Bush also is anticipating the release of a single track, done in a much different style from what Sam Bush Band fans may be used to.
“One thing that’s been happening is my and the band, we have an electric side to us where we plug in,” he said. “So I play the Fender electric mandolin, I have a 1956 Fender. Steven plays electric guitar and Scott plays synthesizer.”
Written and recorded with friend and fellow musician/songwriter Jeff Black from Nashville, the song is a one-off project, airing a strongly held sentiment of Black and Bush.
“Jeff and I were thinking about the violence in society, mean-spirited entertainment, what have you,” Bush said. “So we wrote song called “Stop the Violence.”It’s a rock slam song. We started playing it onstage about a year ago and people, they’re agreeing with me.
“So, it’s not political, I’m not trying to be preachy or political. It’s just that that’s what Jeff and I would like to see, a less violent society.”
The group recorded the track in December and shot a music video in January. While he isn’t considering expanding on this new approach, Bush thoroughly enjoyed laying down some rock-oriented tracks.
“It’s a type of music that I haven’t recorded before necessarily.
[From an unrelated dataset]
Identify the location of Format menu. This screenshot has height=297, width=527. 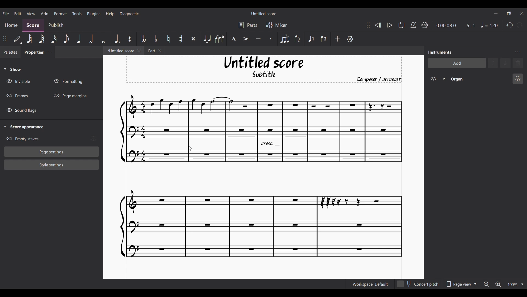
(61, 13).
It’s just slam-ass rock ‘n roll,” he said.
The project also gave him an excuse to get out his electric mandolin.
“I’ve always been a Fender player, I’ve always loved them,” he said. “When I was a kid, a buddy of mine had one and I was always trying to play it. I always played guitar, played rock ‘n roll guitar in high school. So what I’ve always tried to do with it, of course you have mandolin knowledge that you use, but you really need to play it like an electric guitar.”
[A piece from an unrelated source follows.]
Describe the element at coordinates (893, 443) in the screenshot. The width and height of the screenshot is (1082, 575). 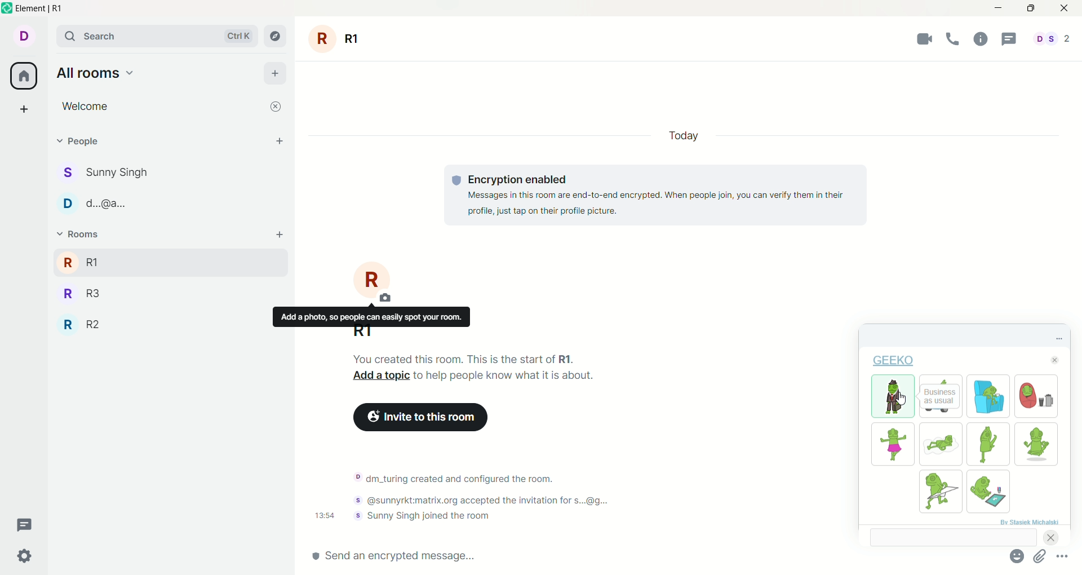
I see `Geeko dance with me sticker` at that location.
Bush has also enjoyed seeing fellow mando pickers adopt the unorthodox instrument.
“I’m really happy that now there’s people like Sierra Hall and Ronnie McCoury playing them onstage a little bit, too,” he said.
Looking ahead, Bush and company are raring to get back in studio with their usual, acoustic lineup, and begin work on a new album.
“I’ve got some plans for the next record, I’m anxious to get that started too,” Bush said, while remaining mum on any further details.
Outside of a full slate of impending and prospective releases, Bush is just happy to be scheduling his favorite part of the year: festival season.
“My mind’s already going, ‘what do I want to play at MerleFest? What do I want to play at these others?’” he said.
While much of the bluegrass scene is focused on the summer months, for these hardy performers, festival season already has begun.
“We’re looking forward to getting out there to WinterWonderGrass. We’ve already done a couple of outdoor jobs in Colorado in January, so we’re ready for you,” Bush said. “We’ve got all our layers — no matter what the weather, we’ll be there ready to play.”